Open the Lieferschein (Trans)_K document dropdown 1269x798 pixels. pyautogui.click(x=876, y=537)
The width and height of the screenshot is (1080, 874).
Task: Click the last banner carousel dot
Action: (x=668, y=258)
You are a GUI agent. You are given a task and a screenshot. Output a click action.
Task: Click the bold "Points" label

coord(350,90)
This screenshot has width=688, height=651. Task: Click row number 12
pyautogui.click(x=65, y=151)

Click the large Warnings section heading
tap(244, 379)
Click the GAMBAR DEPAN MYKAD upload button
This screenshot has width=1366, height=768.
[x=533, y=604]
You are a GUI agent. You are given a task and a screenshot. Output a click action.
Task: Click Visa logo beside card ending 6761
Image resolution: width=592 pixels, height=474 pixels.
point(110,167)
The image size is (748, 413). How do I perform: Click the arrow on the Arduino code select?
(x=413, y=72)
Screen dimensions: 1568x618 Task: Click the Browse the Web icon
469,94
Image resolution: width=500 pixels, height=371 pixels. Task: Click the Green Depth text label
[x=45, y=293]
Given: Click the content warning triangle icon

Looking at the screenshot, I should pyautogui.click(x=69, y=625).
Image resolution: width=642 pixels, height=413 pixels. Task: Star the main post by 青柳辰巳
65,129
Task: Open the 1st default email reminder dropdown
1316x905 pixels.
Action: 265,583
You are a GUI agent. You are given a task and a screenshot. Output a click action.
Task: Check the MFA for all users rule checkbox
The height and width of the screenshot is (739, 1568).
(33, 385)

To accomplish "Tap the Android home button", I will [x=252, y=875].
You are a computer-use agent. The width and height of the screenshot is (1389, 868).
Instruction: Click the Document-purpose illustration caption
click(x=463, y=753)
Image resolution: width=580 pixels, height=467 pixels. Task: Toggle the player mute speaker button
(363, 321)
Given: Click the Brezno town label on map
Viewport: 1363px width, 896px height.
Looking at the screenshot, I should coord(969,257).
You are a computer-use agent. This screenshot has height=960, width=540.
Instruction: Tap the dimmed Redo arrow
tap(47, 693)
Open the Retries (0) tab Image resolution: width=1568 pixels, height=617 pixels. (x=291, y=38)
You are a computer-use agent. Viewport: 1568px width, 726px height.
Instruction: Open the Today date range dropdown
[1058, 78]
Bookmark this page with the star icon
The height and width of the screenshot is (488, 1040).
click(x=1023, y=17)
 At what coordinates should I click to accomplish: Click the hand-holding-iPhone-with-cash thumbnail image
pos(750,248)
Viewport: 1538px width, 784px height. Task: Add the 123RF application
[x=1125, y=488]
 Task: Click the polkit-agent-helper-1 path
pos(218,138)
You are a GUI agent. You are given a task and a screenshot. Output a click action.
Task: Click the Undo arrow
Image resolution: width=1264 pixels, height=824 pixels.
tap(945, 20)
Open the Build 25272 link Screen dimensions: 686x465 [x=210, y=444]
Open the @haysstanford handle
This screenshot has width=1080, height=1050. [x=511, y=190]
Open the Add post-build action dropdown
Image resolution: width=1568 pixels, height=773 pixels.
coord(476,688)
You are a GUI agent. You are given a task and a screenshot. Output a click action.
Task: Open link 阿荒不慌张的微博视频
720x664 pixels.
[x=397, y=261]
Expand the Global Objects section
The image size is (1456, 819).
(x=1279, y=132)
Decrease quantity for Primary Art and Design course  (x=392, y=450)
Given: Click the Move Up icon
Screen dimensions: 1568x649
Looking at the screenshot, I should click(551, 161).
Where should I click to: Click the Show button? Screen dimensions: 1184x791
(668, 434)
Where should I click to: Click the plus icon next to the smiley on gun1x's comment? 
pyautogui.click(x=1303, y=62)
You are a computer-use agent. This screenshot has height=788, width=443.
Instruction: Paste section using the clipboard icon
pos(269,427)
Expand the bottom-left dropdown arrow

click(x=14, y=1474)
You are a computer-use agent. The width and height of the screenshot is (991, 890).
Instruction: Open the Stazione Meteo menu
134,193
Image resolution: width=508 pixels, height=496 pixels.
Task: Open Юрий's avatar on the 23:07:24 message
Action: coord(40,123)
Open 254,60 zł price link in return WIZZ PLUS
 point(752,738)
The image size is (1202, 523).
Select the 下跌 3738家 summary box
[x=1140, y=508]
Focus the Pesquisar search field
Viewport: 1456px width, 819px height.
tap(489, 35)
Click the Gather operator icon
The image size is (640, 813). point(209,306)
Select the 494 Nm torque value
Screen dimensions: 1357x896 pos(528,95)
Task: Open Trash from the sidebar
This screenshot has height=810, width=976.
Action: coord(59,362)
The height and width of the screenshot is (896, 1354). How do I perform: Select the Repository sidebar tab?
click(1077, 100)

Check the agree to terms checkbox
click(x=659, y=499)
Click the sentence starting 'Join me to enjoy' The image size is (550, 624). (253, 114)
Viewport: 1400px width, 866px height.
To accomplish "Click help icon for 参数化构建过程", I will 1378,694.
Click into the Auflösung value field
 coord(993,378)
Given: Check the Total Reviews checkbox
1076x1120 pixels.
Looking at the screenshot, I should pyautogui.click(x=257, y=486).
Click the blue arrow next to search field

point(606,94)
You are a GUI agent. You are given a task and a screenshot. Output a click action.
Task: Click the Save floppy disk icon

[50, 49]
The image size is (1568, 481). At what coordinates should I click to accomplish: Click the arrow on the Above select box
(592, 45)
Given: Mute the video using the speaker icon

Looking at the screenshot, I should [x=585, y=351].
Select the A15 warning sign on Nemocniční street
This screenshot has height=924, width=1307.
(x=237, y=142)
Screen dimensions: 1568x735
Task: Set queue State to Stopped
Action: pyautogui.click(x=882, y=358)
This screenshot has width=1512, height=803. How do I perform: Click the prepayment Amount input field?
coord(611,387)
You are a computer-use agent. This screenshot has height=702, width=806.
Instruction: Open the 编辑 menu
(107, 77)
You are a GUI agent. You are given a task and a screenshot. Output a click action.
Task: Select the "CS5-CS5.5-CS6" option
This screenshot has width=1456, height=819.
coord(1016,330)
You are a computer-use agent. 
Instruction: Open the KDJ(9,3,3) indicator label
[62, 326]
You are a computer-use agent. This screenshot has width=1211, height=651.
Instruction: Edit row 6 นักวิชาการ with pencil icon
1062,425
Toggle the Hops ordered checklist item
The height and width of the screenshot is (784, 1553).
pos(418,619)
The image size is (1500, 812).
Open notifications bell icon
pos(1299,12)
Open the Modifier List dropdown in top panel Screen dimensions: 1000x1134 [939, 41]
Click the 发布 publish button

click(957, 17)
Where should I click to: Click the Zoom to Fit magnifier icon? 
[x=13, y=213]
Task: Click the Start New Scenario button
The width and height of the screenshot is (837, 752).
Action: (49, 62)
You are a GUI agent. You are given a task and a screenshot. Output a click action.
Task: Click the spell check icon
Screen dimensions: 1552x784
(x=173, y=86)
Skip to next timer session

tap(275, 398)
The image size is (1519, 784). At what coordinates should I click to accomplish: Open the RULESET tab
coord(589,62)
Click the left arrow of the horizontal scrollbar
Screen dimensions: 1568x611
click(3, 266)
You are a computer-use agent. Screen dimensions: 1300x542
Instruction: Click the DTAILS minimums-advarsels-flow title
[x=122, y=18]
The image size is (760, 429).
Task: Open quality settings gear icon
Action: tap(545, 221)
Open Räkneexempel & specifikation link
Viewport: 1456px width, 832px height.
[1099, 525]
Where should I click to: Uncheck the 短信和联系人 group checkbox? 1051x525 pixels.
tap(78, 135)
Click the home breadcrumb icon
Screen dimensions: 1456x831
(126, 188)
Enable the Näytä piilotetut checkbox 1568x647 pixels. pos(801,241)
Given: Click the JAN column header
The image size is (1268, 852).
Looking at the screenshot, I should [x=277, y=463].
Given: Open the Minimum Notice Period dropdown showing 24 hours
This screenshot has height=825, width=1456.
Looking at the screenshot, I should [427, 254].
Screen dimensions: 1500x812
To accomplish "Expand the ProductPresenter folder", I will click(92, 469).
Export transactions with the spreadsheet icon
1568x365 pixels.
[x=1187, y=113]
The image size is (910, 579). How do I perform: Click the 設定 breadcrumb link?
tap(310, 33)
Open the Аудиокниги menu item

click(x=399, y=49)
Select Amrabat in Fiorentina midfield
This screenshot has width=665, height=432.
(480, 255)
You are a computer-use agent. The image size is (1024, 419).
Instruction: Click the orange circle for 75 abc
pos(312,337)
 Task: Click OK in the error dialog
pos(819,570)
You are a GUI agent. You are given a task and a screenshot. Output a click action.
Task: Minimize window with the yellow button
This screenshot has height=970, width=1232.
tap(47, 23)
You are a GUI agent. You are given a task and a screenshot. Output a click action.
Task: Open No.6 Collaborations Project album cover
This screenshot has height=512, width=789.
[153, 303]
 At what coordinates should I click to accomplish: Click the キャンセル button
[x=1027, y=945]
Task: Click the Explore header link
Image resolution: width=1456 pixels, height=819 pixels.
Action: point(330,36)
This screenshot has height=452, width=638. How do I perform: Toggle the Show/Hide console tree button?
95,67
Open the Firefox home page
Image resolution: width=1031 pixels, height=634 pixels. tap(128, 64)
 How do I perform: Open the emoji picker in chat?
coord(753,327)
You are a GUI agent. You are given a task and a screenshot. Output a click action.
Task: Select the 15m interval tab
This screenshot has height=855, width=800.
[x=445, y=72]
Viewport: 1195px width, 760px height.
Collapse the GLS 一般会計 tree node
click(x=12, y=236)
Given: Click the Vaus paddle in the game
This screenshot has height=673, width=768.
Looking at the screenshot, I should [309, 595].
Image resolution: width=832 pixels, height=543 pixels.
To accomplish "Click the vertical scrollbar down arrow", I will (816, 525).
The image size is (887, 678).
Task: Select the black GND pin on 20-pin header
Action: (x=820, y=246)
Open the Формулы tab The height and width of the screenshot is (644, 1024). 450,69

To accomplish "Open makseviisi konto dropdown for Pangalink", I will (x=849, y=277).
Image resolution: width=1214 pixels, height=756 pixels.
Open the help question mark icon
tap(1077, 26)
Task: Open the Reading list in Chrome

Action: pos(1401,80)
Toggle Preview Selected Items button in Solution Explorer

● ● ● ● ● ● ●

Rewrite the listing starting at the line containing "has height=702, width=806." and ending at the line containing "coord(1016,330)", changing "menu" to "dropdown" and leaving everything else as it is.

You are a computer-use agent. This screenshot has height=702, width=806.
Instruction: Open the 编辑 dropdown
(107, 77)
You are a GUI agent. You are given a task and a screenshot. Output a click action.
Task: Select the "CS5-CS5.5-CS6" option
This screenshot has width=1456, height=819.
coord(1016,330)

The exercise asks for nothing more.